BSP is based on ISO 228 and Whitworth standard threads. BSP threads are among several technical standards that have been adopted internationally for interconnecting and sealing pipes and fittings. The BSP standard incorporates Whitworth standard threads, which was developed in 1841 as the world's first screw thread standard. Though it is among several technical standards for screw threads, it is extremely popular internationally for joining pipes and fittings.
NPT’s brethren is National Pipe Straight Mechanical (NPSM parallel threads), which are the U.S. standard for joining pipes and fittings.
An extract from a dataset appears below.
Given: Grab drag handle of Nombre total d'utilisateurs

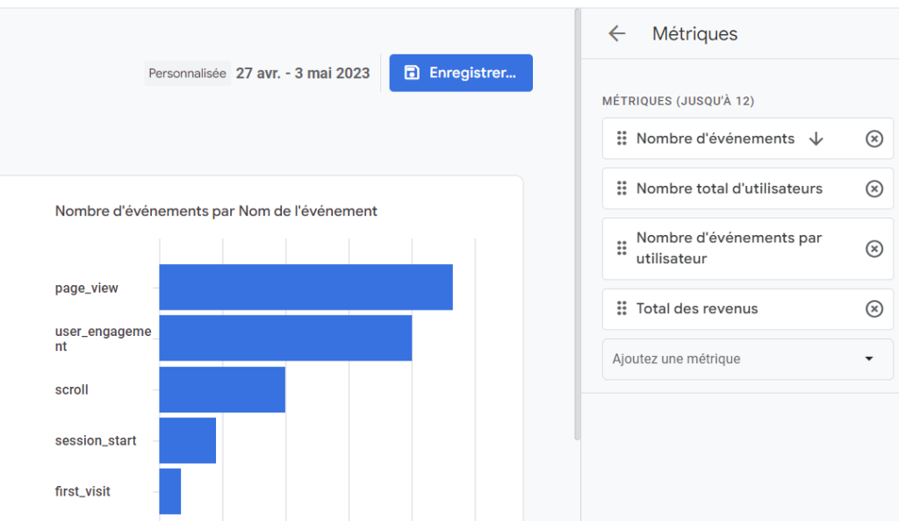Looking at the screenshot, I should 622,189.
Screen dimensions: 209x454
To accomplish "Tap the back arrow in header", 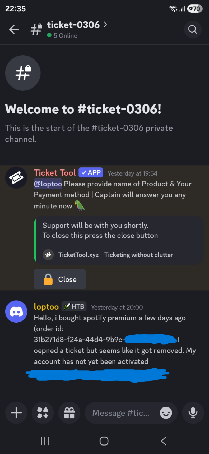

But while they are both standards for pipe threads, they are not interchangeable.
BSP and NPT threads have more to do with where than what, which is an important distinction. Where NPT is prevalent in the U.S. and Canada, BSP is the primary standard in the UK, Europe, Asia, Australia, New Zealand, South Africa and many other countries.
NPT and BSP threads are not interchangeable due to the differences in thread forms. NPT threads are pointed in the peaks and valleys, where BSPs are rounded. Most notably, the NPT thread angle is 60 degrees versus the BSP 55-degree angle.
Though it has been tried, problems always arise when trying to thread a NPT male form into a BSPP female form. The dissimilar pitch will allow a misalignment of the threads, which causes leakage of fluid and even catastrophic failure under pressure.